Stated task
Copy out the entries below without changing a single character.

Raw records
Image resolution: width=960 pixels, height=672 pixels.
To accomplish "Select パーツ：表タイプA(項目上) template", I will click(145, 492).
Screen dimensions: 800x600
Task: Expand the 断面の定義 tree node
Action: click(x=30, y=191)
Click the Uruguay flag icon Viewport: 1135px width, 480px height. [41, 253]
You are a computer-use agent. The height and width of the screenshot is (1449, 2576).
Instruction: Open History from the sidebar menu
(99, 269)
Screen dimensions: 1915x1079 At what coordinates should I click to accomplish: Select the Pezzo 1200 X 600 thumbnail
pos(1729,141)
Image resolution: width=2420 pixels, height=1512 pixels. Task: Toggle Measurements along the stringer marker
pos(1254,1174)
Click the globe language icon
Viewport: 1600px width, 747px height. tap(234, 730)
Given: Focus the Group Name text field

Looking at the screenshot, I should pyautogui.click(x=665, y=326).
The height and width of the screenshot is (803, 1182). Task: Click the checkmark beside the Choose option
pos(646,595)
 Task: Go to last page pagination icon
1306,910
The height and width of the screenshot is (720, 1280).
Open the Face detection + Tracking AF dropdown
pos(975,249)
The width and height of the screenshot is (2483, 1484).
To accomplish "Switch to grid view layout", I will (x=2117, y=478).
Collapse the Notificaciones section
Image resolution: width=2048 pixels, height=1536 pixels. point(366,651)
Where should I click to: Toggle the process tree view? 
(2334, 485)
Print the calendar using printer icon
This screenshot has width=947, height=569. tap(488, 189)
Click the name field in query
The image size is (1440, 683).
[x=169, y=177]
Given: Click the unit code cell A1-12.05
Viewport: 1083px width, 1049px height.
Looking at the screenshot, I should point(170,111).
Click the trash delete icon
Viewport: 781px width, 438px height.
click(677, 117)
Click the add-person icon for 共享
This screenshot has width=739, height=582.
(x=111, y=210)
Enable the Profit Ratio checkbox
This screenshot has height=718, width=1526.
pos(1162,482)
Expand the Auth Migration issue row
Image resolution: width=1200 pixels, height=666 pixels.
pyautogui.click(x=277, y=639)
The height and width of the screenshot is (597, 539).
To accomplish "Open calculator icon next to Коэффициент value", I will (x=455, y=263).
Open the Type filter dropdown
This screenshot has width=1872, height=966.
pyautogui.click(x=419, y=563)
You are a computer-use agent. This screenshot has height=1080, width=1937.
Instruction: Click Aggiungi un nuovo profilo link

Result
Image resolution: width=960 pixels, height=672 pixels.
To accomplish "Select パーツ：表タイプA(項目上) template", I will click(145, 492).
Screen dimensions: 800x600
Task: Expand the 断面の定義 tree node
Action: click(x=30, y=191)
Click the Uruguay flag icon Viewport: 1135px width, 480px height. [41, 253]
You are a computer-use agent. The height and width of the screenshot is (1449, 2576).
Instruction: Open History from the sidebar menu
(99, 269)
Screen dimensions: 1915x1079 At what coordinates should I click to accomplish: Select the Pezzo 1200 X 600 thumbnail
pos(1729,141)
Image resolution: width=2420 pixels, height=1512 pixels. Task: Toggle Measurements along the stringer marker
pos(1254,1174)
Click the globe language icon
Viewport: 1600px width, 747px height. tap(234, 730)
Given: Focus the Group Name text field

Looking at the screenshot, I should pyautogui.click(x=665, y=326).
The height and width of the screenshot is (803, 1182). Task: Click the checkmark beside the Choose option
pos(646,595)
 Task: Go to last page pagination icon
1306,910
The height and width of the screenshot is (720, 1280).
Open the Face detection + Tracking AF dropdown
pos(975,249)
The width and height of the screenshot is (2483, 1484).
To accomplish "Switch to grid view layout", I will (x=2117, y=478).
Collapse the Notificaciones section
Image resolution: width=2048 pixels, height=1536 pixels. point(366,651)
Where should I click to: Toggle the process tree view? 
(2334, 485)
Print the calendar using printer icon
This screenshot has width=947, height=569. tap(488, 189)
Click the name field in query
The image size is (1440, 683).
[x=169, y=177]
Given: Click the unit code cell A1-12.05
Viewport: 1083px width, 1049px height.
Looking at the screenshot, I should point(170,111).
Click the trash delete icon
Viewport: 781px width, 438px height.
click(677, 117)
Click the add-person icon for 共享
This screenshot has width=739, height=582.
(x=111, y=210)
Enable the Profit Ratio checkbox
This screenshot has height=718, width=1526.
pos(1162,482)
Expand the Auth Migration issue row
Image resolution: width=1200 pixels, height=666 pixels.
pyautogui.click(x=277, y=639)
The height and width of the screenshot is (597, 539).
To accomplish "Open calculator icon next to Коэффициент value", I will (x=455, y=263).
Open the Type filter dropdown
This screenshot has width=1872, height=966.
pyautogui.click(x=419, y=563)
You are a computer-use agent. This screenshot has height=1080, width=1937.
Instruction: Click Aggiungi un nuovo profilo link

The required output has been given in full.